Dataset excerpts:
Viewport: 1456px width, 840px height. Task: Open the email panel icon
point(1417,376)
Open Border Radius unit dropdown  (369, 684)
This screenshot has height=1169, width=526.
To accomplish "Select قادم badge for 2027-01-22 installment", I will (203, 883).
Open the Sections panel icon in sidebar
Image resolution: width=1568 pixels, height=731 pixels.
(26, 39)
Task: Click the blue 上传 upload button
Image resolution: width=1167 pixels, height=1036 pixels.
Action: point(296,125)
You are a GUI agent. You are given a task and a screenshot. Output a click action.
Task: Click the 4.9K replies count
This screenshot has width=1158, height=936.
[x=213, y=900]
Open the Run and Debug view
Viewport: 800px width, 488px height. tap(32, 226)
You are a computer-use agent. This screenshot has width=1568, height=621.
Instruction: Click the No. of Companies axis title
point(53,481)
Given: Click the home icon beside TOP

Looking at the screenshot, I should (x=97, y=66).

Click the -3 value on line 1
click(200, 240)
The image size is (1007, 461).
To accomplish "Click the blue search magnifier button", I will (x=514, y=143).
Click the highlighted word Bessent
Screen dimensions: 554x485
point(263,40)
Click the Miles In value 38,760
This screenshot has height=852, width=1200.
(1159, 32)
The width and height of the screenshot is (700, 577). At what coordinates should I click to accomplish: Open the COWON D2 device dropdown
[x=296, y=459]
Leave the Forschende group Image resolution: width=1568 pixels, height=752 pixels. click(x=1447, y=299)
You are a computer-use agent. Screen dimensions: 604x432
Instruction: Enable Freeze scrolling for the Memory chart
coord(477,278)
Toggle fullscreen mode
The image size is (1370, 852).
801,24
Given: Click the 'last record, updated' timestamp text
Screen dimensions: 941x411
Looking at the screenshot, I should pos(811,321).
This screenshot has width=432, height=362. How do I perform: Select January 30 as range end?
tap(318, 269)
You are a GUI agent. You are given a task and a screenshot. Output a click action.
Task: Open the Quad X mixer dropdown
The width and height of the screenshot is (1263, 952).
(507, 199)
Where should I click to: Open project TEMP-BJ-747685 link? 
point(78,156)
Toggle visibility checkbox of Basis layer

▶ [REQUIREMENT]: If a line contains the word "Toggle", it counts; say how many such lines the records hold, and give only that number.

▶ [REPLY TO THE EXERCISE]: 2